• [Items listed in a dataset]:
=== Section Start ===
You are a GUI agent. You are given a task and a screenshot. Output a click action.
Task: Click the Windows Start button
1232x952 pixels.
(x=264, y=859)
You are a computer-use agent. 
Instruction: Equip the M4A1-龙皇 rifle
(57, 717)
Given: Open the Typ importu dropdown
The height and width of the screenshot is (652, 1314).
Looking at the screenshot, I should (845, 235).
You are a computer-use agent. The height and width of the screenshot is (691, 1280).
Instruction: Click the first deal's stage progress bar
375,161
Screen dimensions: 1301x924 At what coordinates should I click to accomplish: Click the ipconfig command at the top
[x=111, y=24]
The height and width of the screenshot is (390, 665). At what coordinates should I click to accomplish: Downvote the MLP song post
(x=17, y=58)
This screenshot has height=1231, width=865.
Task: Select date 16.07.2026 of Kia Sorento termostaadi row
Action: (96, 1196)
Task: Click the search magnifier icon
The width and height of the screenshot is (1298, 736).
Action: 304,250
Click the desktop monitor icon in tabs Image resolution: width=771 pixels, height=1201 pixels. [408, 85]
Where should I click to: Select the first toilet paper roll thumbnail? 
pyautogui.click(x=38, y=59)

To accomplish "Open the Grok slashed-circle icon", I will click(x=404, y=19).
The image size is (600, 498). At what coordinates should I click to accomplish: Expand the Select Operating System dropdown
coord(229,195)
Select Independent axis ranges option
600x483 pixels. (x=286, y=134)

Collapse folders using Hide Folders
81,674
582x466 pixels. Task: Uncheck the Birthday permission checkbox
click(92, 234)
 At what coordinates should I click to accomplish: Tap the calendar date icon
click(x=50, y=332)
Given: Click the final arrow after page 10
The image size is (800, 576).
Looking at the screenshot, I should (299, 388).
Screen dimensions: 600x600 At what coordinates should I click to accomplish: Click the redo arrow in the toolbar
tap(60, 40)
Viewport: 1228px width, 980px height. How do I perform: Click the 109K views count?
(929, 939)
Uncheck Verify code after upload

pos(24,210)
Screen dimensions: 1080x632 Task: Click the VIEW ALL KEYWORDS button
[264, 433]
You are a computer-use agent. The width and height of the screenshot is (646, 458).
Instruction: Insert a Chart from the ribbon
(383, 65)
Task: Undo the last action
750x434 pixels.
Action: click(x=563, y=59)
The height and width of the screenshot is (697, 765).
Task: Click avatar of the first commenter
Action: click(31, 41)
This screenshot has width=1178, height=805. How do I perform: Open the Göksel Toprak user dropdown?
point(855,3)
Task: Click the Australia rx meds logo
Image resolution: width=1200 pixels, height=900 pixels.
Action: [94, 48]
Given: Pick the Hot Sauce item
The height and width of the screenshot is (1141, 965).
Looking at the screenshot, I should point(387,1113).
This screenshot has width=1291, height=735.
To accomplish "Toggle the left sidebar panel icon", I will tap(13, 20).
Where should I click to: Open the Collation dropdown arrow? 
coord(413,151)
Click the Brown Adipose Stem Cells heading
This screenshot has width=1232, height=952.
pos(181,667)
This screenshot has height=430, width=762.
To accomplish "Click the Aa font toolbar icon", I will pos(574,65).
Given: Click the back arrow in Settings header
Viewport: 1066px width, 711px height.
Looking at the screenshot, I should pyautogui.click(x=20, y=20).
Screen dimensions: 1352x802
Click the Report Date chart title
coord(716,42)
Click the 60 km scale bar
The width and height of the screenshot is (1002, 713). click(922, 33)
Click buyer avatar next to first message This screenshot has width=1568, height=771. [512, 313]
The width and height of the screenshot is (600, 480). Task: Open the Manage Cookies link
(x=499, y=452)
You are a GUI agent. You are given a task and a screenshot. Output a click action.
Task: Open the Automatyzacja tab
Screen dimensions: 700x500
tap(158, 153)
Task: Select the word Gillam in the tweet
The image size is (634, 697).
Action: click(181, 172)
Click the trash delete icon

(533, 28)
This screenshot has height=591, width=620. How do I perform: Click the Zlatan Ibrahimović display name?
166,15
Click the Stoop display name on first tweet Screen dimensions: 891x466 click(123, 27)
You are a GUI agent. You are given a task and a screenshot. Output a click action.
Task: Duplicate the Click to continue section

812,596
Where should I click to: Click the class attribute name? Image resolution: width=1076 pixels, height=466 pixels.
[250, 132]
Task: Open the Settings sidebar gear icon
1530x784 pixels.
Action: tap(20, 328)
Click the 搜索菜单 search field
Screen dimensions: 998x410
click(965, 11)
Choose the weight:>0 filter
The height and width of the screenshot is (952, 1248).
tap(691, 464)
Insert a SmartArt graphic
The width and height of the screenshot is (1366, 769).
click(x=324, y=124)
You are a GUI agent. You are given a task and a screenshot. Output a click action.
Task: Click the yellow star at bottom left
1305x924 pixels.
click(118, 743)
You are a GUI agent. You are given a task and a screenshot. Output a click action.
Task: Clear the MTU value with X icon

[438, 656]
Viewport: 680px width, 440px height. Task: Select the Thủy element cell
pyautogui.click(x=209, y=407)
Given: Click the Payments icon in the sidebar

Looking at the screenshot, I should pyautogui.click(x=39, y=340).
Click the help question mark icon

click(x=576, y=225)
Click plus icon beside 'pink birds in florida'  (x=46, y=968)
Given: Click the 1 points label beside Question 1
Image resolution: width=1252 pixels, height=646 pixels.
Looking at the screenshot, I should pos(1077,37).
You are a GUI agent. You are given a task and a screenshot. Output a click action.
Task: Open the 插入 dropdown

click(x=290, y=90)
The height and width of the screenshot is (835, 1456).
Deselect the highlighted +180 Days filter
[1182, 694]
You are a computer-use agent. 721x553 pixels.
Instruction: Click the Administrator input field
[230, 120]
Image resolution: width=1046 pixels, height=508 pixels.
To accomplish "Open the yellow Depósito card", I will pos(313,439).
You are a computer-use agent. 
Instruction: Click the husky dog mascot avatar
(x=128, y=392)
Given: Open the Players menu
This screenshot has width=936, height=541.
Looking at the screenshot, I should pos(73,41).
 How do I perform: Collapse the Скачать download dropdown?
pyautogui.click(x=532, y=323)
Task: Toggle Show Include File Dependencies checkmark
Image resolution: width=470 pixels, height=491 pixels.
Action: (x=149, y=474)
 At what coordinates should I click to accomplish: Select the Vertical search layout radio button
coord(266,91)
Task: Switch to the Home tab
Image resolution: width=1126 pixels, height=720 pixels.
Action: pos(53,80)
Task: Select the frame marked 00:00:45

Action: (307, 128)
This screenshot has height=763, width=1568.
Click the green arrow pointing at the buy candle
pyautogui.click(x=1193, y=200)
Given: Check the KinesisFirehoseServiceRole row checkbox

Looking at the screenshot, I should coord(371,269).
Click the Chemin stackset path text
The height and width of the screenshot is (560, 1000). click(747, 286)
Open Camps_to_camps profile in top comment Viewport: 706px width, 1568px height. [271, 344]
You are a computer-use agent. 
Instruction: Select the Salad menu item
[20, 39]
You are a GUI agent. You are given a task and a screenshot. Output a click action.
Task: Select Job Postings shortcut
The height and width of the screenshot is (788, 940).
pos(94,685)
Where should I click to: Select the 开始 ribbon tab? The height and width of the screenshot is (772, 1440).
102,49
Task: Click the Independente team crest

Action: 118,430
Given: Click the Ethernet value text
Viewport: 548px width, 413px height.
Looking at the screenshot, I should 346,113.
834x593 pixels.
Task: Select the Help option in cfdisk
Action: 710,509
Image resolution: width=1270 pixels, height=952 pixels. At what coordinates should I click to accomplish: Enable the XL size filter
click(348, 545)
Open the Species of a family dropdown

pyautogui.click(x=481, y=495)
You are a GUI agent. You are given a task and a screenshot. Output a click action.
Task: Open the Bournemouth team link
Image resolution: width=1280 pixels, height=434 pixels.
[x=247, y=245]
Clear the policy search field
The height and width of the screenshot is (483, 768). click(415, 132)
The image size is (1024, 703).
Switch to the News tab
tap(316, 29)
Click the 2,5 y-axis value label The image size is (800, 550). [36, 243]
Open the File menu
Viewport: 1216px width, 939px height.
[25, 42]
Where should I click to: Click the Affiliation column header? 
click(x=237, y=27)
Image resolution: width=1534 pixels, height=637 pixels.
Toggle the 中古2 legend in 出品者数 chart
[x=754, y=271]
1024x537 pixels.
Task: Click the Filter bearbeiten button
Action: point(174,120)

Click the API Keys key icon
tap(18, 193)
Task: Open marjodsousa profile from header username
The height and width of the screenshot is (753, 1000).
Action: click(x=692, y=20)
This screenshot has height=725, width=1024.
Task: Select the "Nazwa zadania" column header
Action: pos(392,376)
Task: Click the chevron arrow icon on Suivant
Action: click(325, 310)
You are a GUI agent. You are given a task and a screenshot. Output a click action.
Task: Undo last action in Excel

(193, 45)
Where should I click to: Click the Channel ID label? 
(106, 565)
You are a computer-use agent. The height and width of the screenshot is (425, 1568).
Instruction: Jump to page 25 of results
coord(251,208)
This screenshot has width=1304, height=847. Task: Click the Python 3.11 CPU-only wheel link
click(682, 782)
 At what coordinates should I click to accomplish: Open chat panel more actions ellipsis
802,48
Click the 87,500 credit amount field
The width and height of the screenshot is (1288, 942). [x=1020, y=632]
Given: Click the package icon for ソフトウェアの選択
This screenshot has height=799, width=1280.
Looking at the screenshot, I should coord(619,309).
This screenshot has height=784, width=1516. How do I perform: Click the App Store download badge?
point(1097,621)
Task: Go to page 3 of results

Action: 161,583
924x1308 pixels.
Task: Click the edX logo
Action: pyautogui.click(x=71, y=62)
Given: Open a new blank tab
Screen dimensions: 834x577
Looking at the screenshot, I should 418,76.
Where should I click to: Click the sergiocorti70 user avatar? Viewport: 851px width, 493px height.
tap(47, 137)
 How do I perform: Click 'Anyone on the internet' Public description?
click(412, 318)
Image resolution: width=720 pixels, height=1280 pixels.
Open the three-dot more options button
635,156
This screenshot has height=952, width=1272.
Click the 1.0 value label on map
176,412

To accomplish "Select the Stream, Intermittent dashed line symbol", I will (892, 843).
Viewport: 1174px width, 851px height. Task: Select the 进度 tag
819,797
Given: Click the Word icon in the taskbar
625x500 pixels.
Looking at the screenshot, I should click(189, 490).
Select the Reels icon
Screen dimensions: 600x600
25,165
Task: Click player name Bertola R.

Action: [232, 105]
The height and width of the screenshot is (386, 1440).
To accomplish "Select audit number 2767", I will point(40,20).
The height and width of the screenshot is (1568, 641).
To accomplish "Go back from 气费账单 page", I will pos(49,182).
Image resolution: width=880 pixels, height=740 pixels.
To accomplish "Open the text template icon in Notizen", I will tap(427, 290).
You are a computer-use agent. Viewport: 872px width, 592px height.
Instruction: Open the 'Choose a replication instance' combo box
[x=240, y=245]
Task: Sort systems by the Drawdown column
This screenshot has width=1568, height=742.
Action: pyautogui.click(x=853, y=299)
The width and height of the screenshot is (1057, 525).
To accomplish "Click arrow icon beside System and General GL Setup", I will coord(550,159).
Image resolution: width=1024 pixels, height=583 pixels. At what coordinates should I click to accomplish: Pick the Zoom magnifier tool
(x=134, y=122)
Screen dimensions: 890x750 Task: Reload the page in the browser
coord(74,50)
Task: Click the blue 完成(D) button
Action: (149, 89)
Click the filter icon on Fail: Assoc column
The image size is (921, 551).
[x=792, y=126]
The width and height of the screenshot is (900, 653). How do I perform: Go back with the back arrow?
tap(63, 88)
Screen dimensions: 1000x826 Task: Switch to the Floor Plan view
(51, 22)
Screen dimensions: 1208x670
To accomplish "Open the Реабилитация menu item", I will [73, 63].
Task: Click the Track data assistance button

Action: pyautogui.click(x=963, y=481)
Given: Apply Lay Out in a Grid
=== Section End ===
• [Your objective]: Of the records above, copy each line that includes "yellow".

• [Problem solution]:
Task: Click the yellow star at bottom left
To accomplish "Open the yellow Depósito card", I will pos(313,439).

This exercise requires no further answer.